As of today, I'm half way through an eight week memoir writing class that I'm taking at a local writer's collective. I've wanted to take a class from Molly for the past three years but it each time she announced  her upcoming courses, something would come up to prevent me from enrolling; work, finances, life, you know how it is...

I got the email announcing this fall's courses within days of getting my concussion. At that point I was still struggling to sit up without feeling like I was going to puke and I was panicking at the thought of life without roller derby, without that social circle. The timing of this email was perfect in that it reminded me that there was so much I loved to do besides derby, things that I needed my brain to be functioning for!
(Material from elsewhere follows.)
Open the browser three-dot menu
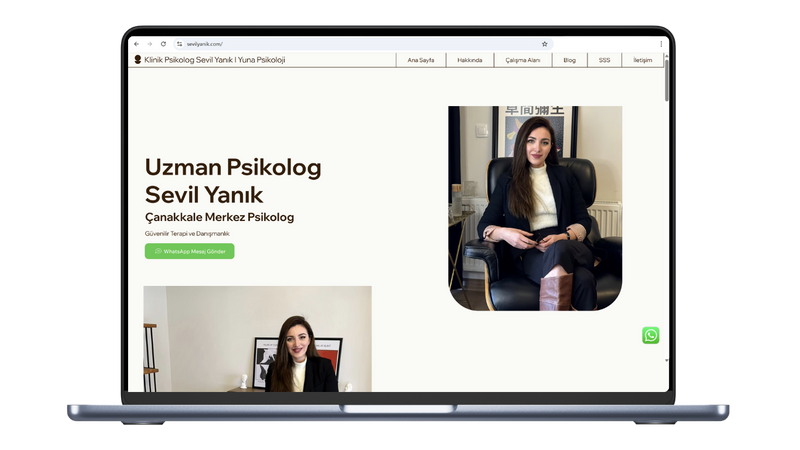Image resolution: width=800 pixels, height=450 pixels. (661, 44)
So I signed up and crossed my fingers that by the time the class started in late September, my brain would be recovered enough that I could participate without feeling like a zombie!

During the very first session, I felt like my sternum had cracked open and my heart was pouring out (in a good way!) Finally, a place where I belong, where my desire to tell my stories is appreciated. Each week, I sit at the long unfinished wood table with five other writers as we complete free writing exercises and share what we come up with. It's incredible how much I can produce in six short minutes, given a prompt such as "Write about something you wanted but didn't get." Our pens scritch and scratch on our notebooks as we frantically try to get out all the thoughts that come flooding in the gate that the prompt has opened.
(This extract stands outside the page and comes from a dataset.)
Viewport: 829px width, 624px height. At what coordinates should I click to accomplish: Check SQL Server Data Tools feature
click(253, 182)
The exercises we do in class have tapped into experiences I've had that I'd forgotten about and memories I've tucked away in places I haven't wanted to go to again. There are some things I've always wanted to write about but have been afraid to: worried about what people will think of me, worried about the people who play roles in my stories-what if so and so finds out? But I've come to realize that what my hero David Sedaris so eloquently told me this summer is true, "Ramona, you're over thinking it."

So I've gone there. I've started digging in the dirt. I'm working on a piece about experiences from my childhood. Many of you who know me well may have never even heard these stories. I don't talk about my experiences much but I've come to realize they're a huge part of who I am. The reasons I don't want kids, why I'm afraid of getting re-married, why I have very little faith in our legal system. All of these things have do with my baggage, my junk that I carry around. By writing down my stories and sharing them with others, I'm unloading a little bit of my junk and making room for more!
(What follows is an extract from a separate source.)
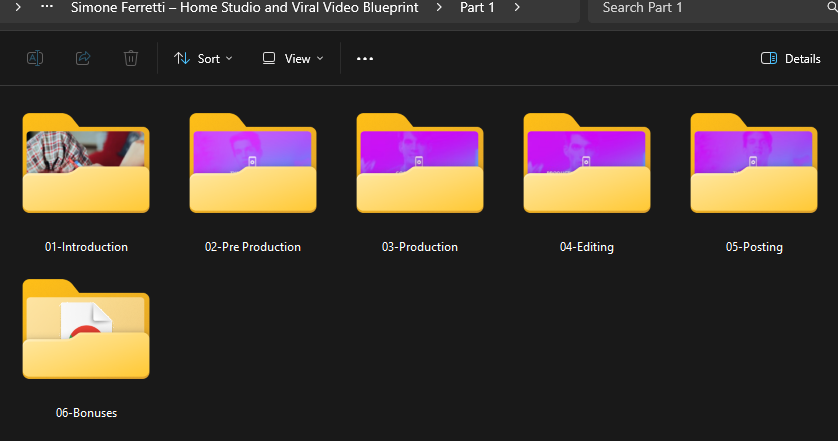This screenshot has width=838, height=441.
Task: Click the 06-Bonuses folder name label
Action: click(86, 413)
It's amazing to me what it feels like to revisit some of these old places inside myself. Yesterday I was writing about the death of my childhood dog and I started to cry! Sometimes I have to get up from my desk because the air around it becomes heavy and clouded with memories.

I've been told that depression comes from living in the past, while anxiety comes from living in the future. I've spent the majority of my life bouncing back and forth between the two, missing the here and now. This is something I work on with my life coach and by having a gratitude practice.

So why then do I want to go back to the past with my writing? I've been asking myself that question a lot since this class has started. I've learned that we all ask ourselves these questions as writers: Why am I telling this story? What's the point of this? Who is going to want to read this? I certainly don't know the answers. What I do know is that I feel compelled to tell my stories. If one solitary person reads a story and relates to it or laughs at it, then I've made a change in the world and I'm happy with that.

I might never be a famous writer or blogger (or I might!) but I know that by just following through and doing what I feel so inspired to do, I'm setting an example for others. If I can do it, you can do it! No matter what that "it"is!


  1. Good for you! Lots of people will want to read your stories because they'll undoubtedly touch a nerve within them. Writers give voice to the emotions that other people can't articulate, and that's one of the things you do well. Writing about the past isn't about living there; it's about being able to set it free. I can't wait to read these pieces.

  2. thunderhead? nice.
    hooray to making room for more junk!

  3. Yes, Thunderhead. Thanks for reading!

  4. I love that second to last line. I needed to hear that! Thanks for all your support in my writing efforts!